● **Required work**
Check each line of the material for the string "Sparks", and copy the lines that have it.

● **Provided records**
——————————

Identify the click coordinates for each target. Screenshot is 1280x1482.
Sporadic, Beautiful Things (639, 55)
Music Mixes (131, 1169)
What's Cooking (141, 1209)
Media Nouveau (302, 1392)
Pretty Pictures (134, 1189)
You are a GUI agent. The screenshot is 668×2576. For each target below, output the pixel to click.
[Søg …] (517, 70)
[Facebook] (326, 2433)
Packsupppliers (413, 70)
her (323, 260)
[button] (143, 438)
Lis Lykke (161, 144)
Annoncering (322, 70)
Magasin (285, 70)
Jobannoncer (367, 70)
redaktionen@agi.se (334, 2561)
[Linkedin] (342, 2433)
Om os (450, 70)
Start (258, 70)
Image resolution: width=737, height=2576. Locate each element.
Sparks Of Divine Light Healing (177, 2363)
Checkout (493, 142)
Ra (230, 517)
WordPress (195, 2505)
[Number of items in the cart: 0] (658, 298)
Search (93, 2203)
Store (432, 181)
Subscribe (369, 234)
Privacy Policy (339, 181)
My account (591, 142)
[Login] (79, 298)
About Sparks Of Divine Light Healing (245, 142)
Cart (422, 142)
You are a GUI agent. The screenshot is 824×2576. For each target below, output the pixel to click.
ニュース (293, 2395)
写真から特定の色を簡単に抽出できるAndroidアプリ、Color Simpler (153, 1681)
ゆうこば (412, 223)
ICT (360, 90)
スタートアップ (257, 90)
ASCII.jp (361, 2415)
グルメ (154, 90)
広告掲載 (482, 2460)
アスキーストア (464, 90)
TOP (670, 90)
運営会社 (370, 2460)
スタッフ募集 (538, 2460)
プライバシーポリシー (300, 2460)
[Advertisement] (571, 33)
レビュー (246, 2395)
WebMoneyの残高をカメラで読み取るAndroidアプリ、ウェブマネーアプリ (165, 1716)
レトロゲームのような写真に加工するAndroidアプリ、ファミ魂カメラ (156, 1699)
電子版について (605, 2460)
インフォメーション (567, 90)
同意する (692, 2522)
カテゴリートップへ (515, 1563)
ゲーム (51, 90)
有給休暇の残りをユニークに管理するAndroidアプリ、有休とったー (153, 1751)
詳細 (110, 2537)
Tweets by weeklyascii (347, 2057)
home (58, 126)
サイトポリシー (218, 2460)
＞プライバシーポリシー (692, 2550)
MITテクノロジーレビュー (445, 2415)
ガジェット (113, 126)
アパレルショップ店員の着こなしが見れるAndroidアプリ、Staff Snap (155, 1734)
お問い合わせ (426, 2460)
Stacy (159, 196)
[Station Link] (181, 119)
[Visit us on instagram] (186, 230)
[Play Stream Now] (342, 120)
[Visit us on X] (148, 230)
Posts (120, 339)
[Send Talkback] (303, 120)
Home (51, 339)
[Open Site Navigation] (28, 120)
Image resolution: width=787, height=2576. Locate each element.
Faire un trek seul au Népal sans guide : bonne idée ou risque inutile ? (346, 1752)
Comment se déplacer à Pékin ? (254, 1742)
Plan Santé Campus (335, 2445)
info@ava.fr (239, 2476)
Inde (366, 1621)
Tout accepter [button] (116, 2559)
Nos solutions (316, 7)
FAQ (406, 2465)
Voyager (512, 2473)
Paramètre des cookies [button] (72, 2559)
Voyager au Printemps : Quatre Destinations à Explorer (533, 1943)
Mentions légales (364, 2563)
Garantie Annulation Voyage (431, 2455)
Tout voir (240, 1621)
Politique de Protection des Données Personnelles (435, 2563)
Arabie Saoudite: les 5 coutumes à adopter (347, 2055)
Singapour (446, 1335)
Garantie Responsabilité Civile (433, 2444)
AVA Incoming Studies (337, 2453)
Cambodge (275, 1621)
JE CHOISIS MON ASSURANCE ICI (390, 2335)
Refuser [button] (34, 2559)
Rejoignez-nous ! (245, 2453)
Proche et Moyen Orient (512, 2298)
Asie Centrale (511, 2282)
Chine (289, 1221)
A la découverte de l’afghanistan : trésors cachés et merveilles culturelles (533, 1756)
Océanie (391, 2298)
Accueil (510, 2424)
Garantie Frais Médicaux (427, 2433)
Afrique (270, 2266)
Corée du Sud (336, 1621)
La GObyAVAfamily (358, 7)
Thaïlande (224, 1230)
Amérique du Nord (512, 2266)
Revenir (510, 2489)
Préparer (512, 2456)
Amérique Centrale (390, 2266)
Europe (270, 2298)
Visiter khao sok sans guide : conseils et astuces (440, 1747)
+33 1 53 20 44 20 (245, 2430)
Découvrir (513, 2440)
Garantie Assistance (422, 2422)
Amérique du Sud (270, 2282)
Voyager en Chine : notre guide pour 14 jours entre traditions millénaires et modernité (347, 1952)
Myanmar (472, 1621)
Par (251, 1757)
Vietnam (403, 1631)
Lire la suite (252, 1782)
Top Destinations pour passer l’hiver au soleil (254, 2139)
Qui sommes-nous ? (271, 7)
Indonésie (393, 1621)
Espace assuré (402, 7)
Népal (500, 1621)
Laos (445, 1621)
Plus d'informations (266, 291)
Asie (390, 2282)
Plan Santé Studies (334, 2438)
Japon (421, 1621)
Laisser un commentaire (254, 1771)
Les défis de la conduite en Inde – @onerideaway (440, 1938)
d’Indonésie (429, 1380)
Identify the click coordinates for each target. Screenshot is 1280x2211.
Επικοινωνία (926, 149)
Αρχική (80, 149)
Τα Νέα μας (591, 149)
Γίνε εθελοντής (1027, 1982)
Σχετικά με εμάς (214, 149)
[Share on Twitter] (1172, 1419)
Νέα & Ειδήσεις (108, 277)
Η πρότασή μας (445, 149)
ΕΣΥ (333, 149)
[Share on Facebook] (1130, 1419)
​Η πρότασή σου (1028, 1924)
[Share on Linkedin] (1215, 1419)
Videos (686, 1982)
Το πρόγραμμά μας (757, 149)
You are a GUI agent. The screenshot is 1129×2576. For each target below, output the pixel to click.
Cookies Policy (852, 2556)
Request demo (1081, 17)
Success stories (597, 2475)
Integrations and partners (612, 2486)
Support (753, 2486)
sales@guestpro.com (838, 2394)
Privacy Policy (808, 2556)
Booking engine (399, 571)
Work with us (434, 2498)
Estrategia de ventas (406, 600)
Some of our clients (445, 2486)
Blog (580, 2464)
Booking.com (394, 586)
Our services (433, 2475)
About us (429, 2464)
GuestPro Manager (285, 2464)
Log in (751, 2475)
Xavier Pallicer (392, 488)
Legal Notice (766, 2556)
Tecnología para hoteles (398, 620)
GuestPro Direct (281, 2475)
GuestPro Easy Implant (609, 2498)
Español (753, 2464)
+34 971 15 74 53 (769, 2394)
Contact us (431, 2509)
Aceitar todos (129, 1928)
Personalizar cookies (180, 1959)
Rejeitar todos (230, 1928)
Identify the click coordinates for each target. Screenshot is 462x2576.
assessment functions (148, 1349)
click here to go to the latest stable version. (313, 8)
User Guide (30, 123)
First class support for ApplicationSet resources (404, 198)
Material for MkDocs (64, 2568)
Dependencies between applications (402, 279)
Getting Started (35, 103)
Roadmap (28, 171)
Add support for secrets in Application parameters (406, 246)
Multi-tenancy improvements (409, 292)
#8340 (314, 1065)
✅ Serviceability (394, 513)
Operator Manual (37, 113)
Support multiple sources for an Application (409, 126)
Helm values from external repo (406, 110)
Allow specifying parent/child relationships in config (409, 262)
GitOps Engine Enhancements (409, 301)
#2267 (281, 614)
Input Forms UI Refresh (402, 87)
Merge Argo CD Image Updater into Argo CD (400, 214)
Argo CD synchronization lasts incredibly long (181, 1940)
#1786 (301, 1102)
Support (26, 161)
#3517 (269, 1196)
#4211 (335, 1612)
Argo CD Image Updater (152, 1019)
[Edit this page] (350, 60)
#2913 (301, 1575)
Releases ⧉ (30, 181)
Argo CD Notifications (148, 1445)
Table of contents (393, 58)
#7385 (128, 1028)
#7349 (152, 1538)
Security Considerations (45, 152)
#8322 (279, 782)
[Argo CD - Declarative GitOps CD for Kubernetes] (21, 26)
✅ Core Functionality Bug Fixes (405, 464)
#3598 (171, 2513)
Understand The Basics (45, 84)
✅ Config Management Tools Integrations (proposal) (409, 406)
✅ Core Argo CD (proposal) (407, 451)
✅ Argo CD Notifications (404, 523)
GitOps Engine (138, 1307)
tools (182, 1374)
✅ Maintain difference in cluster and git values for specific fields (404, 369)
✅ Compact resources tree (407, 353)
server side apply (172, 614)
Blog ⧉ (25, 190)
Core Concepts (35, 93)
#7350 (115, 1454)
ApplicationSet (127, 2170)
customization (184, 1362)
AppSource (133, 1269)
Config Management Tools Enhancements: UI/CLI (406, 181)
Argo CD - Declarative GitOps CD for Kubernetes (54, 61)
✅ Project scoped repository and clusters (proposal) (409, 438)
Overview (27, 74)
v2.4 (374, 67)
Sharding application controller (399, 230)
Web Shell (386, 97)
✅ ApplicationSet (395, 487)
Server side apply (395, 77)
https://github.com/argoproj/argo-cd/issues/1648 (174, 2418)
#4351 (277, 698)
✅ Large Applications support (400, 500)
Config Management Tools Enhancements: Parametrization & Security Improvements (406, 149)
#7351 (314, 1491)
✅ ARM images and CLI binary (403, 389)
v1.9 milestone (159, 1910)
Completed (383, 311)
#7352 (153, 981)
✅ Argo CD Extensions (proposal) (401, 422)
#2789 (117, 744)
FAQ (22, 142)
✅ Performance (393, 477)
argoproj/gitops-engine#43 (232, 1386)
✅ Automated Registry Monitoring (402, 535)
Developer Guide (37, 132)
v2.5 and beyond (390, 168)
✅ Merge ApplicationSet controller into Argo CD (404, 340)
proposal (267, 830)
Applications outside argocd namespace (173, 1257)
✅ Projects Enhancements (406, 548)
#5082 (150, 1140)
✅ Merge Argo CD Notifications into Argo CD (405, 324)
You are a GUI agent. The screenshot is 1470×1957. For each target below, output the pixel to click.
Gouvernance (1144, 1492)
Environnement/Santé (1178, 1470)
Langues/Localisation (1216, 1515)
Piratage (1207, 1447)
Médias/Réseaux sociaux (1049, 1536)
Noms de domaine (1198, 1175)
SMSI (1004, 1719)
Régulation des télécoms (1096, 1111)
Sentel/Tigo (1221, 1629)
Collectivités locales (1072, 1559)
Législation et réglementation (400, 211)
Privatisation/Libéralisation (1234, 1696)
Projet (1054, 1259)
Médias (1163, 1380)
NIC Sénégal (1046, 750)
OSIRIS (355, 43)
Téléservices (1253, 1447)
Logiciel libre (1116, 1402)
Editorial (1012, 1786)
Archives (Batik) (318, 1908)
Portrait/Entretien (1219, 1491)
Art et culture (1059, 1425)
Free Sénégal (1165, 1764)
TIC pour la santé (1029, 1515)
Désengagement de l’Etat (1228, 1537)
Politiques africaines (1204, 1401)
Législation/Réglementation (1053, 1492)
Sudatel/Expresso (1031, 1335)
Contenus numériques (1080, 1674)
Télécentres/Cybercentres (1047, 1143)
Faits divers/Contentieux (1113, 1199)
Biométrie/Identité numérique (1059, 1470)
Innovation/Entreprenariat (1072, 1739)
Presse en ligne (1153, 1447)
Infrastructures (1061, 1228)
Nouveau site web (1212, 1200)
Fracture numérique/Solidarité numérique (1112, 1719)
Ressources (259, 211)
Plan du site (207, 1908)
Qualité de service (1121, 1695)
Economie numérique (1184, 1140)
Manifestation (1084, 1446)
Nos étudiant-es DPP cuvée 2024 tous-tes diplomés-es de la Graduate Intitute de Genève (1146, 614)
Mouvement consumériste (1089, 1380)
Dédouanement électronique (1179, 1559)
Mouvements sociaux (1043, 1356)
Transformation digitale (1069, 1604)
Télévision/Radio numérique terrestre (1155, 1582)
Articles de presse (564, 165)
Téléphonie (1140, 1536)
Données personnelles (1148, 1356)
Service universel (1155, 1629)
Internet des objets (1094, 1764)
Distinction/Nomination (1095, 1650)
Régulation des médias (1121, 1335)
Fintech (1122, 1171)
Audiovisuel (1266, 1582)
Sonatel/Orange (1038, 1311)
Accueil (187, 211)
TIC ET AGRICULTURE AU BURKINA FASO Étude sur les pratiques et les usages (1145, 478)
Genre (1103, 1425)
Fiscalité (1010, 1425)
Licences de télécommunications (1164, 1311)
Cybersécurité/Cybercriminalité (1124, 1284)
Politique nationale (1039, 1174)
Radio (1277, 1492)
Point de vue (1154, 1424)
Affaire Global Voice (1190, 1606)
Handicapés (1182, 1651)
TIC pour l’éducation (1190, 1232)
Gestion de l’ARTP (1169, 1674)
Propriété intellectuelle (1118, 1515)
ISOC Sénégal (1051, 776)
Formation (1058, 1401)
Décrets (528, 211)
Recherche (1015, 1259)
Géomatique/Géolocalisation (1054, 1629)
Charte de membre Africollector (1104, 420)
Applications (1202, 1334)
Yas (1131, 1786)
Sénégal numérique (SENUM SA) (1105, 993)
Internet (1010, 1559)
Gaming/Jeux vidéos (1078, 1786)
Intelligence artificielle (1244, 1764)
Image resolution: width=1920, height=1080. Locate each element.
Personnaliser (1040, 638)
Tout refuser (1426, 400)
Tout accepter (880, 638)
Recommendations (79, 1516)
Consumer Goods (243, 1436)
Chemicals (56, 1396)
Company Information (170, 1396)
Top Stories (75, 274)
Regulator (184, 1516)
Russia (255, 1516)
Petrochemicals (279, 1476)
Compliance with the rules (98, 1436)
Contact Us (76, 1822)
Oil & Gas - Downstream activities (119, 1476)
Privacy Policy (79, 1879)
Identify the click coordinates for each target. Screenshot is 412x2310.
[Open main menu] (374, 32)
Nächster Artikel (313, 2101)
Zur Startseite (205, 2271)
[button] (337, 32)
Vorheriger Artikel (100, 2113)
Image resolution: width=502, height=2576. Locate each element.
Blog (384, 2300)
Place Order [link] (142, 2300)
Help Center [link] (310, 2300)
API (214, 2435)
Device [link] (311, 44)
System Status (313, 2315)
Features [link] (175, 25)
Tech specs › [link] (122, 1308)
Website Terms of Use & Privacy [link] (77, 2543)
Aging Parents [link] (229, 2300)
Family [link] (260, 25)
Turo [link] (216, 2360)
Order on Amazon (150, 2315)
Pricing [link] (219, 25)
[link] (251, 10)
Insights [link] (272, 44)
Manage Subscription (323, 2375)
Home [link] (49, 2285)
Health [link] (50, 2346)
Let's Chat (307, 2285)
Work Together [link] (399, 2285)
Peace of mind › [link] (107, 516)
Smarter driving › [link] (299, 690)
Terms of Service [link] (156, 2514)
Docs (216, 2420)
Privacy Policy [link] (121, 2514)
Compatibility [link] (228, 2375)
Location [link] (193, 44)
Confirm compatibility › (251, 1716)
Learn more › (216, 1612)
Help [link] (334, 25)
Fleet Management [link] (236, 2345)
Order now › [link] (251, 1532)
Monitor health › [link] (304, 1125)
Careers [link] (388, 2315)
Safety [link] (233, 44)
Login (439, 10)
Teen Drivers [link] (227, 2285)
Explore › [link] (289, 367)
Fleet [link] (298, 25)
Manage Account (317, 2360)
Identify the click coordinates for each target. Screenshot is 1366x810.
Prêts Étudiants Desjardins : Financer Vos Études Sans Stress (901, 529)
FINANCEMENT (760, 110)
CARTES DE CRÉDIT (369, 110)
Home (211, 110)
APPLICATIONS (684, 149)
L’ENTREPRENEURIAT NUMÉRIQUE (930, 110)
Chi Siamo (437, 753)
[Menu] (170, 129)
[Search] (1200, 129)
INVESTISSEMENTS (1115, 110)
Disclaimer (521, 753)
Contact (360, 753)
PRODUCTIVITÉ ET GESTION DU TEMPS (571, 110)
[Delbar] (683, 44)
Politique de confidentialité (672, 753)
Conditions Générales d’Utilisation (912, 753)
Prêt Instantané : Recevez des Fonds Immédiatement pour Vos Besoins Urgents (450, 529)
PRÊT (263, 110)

——————————

● **Answer**
Sparks Of Divine Light Healing (177, 2363)
About Sparks Of Divine Light Healing (245, 142)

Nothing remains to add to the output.